Veterans Recall Nazi Interrogations
On October 6, 2007 a number of newspapers across the country picked up columnist Petula Dvorak’s follow-up article about the men of Fort Hunt. In this excerpted article, Dvorak brings us a closer look at how the interrogators did their work.
For six decades, they held their silence. The group of World War II veterans kept a military code and the decorum of their generation, telling virtually no one of their top-secret work interrogating Nazi prisoners of war at Fort Hunt, VA.
When about two dozen veterans got together Friday for the first time since the 1940s, many lamented the chasm between the way they conducted interrogations during the war and the harsh measures used today in questioning terrorism suspects. Back then, they and their commanders wrestled with the morality of bugging prisoners' cells with listening devices. They felt bad about censoring letters. They took prisoners out for steak dinners to soften them up. They played games with them.
"We got more information out of a German general with a game of chess or ping pong than they do today, with their torture," said Henry Kolm, 90, an MIT physicist who had been assigned to play chess in Germany with one of Hitler's commanders, Rudolph Hess.
Blunt criticism of modern enemy interrogations was a common refrain at the ceremonies held beside the Potomac River near Alexandria, Virginia. Across the river, President Bush defended his administration's methods of detaining and questioning terrorism suspects during an Oval Office appearance.
Several of the veterans, all men in their 80s and 90s, denounced the controversial techniques. And when the time came for them to accept honors from the Army's Freedom Team Salute, one veteran refused, citing his opposition to procedures that have been used at Guantánamo Bay in Cuba and the war in Iraq. "I feel like the military is using us to say, 'We did spooky stuff then, so it's OK to do it now,' " said Arno Mayer, 81, a professor of European history at Princeton University.
When Peter Weiss, 82, went up to receive his award, he commandeered the microphone and stressed his point. "I am deeply honored to be here, but I want to make it clear that my presence here is not in support of the current war," said Weiss, chairman of the Lawyers' Committee on Nuclear Policy and a human-rights and trademark lawyer in New York City.
The veterans of P.O. Box 1142, a top-secret installation that went only by its postal-code name, were brought back to Fort Hunt by park rangers who are piecing together a portrait of what happened there during the war.
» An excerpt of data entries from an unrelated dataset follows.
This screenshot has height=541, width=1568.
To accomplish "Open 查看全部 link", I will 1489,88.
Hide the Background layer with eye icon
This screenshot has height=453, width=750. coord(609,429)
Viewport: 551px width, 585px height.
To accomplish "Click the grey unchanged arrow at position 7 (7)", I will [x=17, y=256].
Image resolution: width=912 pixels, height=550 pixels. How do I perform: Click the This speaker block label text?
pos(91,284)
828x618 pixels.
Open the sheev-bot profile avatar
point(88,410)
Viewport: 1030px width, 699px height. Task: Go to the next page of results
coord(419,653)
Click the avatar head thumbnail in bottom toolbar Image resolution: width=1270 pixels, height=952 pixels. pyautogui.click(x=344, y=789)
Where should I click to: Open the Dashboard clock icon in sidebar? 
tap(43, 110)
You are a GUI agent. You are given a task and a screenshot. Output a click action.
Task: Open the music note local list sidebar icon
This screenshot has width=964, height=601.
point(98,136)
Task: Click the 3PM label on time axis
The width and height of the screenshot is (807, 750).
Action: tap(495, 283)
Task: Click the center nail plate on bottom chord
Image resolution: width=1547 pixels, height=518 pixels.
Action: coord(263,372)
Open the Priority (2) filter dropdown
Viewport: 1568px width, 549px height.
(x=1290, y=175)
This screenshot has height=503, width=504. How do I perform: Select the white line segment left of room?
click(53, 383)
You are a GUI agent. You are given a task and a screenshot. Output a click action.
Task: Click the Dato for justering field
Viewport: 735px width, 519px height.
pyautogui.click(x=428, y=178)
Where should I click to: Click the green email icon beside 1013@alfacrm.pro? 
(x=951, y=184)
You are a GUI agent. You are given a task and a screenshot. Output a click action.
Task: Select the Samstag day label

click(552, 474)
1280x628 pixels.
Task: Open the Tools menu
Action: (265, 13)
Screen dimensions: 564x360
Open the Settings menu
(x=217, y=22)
Nearly 4,000 prisoners of war, most of them German scientists and submariners, were brought in for questioning for days, even weeks, before their presence was reported to the Red Cross, which didn't comply with the Geneva Conventions. Many of the interrogators were refugees from the Third Reich.
"We did it with a certain amount of respect and justice," said John Gunther Dean, 81, who became a career Foreign Service officer and ambassador to Denmark. The interrogators had standards that remain a source of pride and honor.
"During the many interrogations, I never laid hands on anyone," said George Frenkel, 87, of Kensington. "We extracted information in a battle of the wits. I'm proud to say I never compromised my humanity."
Exactly what went on behind the barbed-wire fences of Fort Hunt has been a mystery that has lured amateur historians and curious neighbors for decades. During the war, nearby residents watched buses with darkened windows roar toward the fort day and night. They couldn't have imagined that groundbreaking secrets in rocketry, microwave technology and submarine tactics were being peeled apart right on the grounds that are now a popular picnic area.
When Vincent Santucci arrived at the National Park Service's George Washington Memorial Parkway office as chief ranger four years ago, he asked his cultural-resource specialist, Brandon Bies, to do some research so they could post signs throughout the park, explaining its history.
- Research the Geneva Code of Conventions. How are the conventions broken down and what is addressed in each of the sections? Determine what rules were being broken by the Fort Hunt operation?
- During World War II there were over 500 camps scattered in every state except for Nevada, North Dakota and Vermont, where nearly one half million prisoners were housed. Find out more information about these Prisoner of War camps:
- Who were housed there?
- What was the interaction between townspeople and camp prisoners, if any? and
- What happened to these prisoners following the war.
- Report on camps in your region.
- Investigate various interviewing and interrogation techniques used to get prisoners to talk? Discuss your personal feelings about these different techniques.